▶ _Prompt_
Give each line of the records again exactly and omit every picture.

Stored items
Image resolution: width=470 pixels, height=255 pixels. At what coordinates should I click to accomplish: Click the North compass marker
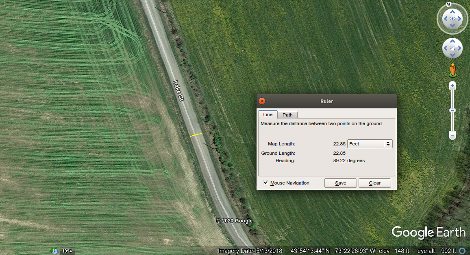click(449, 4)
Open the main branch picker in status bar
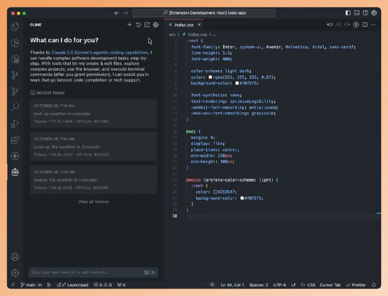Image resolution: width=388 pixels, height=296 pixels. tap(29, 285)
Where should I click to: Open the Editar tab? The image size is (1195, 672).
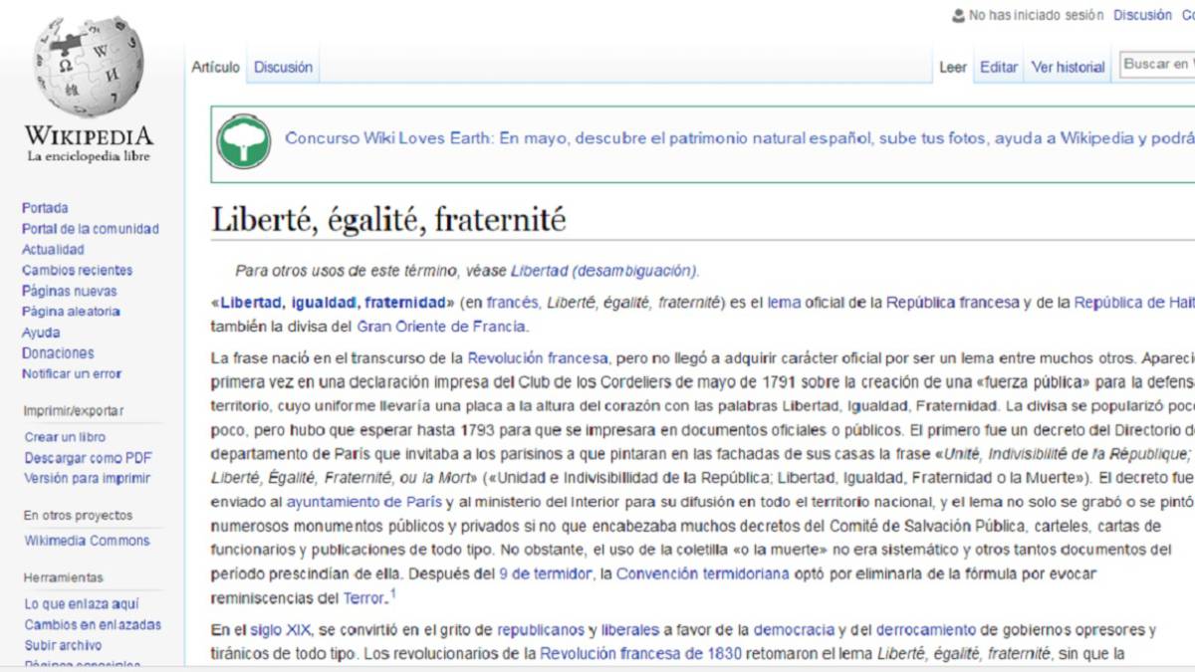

▶ _Answer below_
Image resolution: width=470 pixels, height=255 pixels. At what coordinates should I click to accomplish: Click the North compass marker
click(449, 4)
Open the main branch picker in status bar
Image resolution: width=388 pixels, height=296 pixels. tap(29, 285)
Where should I click to: Open the Editar tab? The image size is (1195, 672).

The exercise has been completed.